There’s progress being made elsewhere toward recognizing the contribution of RSE to genomics and other fields. The American National Standards Institute (ANSI) and National Information Standards Organization (NISO) jointly announced the publication of its CRediT Contributor Roles Taxonomy last year, a framework that divides the practice of science into 14 contributor roles, including conceptualization, funding acquisition, investigation and software. In 2022, the American Chemical Society announced a pilot of CRediT taxonomy in its journals. Chue Hong says that he believes the main sticking point in this area lies in the peer review process. “The last remaining barrier is getting peer reviewers to understand that science is done very differently in 2023 than 20 years ago,” he suggests. This might involve challenging principles that are embedded within researchers’ psyches. “Survivorship bias is unhelpful. Just because someone was successful, by fighting through a particular way of doing things in academic research, doesn't mean that everyone else has to fight that same fight,” says Chue Hong.
Genomics without glue
The battle to get recognition for RSEs is one that should concern all of science. Much of genomics’ analysis toolkit wouldn’t exist without them, and one doesn’t have to look too far ahead to see what might happen if RSEs continue to be shut out of a recognized place in academia. “Increasingly, what people will do is quit academia,” says Chue Hong. You used to have a choice between an academic role and an industry role in research. The difference was that academia was meant to give you more job security, a better pension and a more fruitful working environment, where you've got lots and lots of really interesting people to collaborate with. The tradeoff was salary.
“Now, industry offers you possibly better working conditions, probably a better pension, definitely better people to work with and a better salary. You have to really want to work in academia now, if you're in a software role. The challenge that I think the RSE sector faces is to encourage people to stay in academic research environments and not go into industrial research environments.”
Those struggles will be familiar to many within academia.

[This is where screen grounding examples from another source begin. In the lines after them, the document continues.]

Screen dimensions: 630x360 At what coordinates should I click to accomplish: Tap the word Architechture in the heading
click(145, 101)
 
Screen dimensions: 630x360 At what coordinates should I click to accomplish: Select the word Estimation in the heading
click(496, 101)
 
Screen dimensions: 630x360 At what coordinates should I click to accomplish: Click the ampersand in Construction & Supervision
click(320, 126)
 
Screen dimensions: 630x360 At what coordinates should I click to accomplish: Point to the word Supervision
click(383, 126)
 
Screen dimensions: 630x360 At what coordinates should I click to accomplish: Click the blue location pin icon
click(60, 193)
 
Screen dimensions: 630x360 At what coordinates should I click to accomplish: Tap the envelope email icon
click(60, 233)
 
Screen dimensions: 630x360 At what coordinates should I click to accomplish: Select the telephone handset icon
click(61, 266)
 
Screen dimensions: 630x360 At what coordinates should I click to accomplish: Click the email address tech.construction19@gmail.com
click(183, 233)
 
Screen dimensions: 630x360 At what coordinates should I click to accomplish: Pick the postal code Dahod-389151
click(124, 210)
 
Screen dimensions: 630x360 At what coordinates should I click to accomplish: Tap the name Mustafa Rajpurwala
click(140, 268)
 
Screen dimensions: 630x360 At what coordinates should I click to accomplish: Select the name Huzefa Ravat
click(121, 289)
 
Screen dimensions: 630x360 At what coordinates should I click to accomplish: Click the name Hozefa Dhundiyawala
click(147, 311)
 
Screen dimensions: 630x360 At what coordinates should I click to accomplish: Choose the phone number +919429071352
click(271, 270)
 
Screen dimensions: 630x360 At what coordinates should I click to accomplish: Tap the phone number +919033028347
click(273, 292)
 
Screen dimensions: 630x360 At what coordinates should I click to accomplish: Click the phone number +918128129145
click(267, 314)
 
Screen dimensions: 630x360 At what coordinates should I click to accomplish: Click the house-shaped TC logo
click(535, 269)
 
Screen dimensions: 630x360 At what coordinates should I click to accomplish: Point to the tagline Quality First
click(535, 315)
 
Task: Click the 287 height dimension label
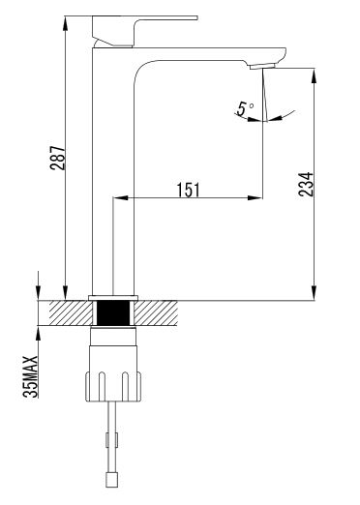click(57, 158)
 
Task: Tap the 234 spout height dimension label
click(306, 184)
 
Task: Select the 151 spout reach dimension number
click(189, 190)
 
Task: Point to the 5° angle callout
click(245, 108)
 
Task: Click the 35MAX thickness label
click(31, 376)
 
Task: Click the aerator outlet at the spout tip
click(262, 66)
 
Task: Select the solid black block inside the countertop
click(113, 312)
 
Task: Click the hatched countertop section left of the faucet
click(70, 312)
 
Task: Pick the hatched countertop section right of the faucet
click(156, 312)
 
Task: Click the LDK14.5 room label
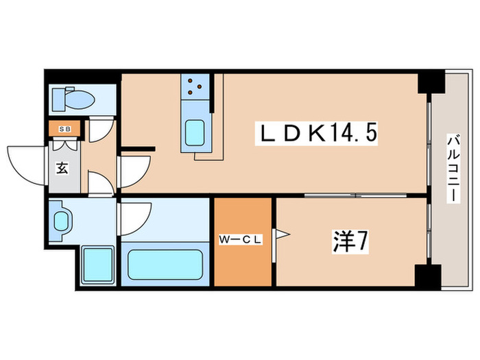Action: pyautogui.click(x=316, y=133)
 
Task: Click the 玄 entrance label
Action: pyautogui.click(x=62, y=169)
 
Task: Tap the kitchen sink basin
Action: pyautogui.click(x=197, y=132)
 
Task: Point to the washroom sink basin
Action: pyautogui.click(x=62, y=221)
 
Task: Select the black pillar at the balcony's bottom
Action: pyautogui.click(x=428, y=276)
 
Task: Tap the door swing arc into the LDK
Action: pyautogui.click(x=134, y=171)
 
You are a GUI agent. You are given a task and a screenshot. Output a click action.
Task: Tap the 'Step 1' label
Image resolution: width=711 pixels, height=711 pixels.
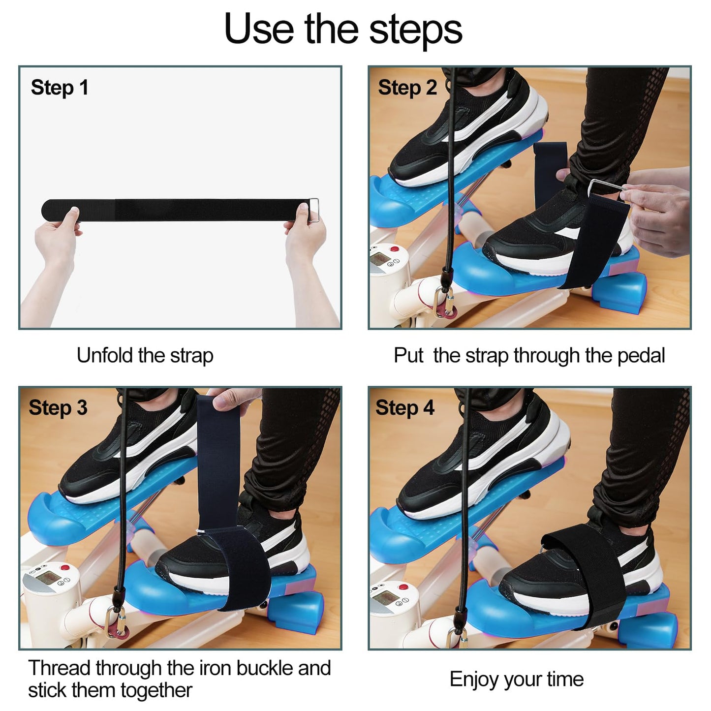tap(60, 88)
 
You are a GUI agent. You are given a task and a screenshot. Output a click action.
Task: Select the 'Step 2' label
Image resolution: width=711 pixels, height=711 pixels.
tap(407, 88)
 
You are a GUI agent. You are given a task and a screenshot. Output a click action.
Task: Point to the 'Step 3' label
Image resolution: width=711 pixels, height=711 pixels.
tap(58, 408)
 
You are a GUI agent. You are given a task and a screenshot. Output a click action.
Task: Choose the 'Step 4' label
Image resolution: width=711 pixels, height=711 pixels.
tap(405, 408)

But RSEs play a vital role at the intersection between an increasingly digital data-rich informatics environment and the wet-lab work that drives biology. Meynert says that her day job will often involve taking tools created by other research groups and fitting them to the task at hand, applying mortar to make different analysis tools work in tandem. “An awful lot of informatics,” she says, “is gluing things together.” If academic research begins to lose RSEs and their contribution, it might start to see how much is reliant on that glue’s grip.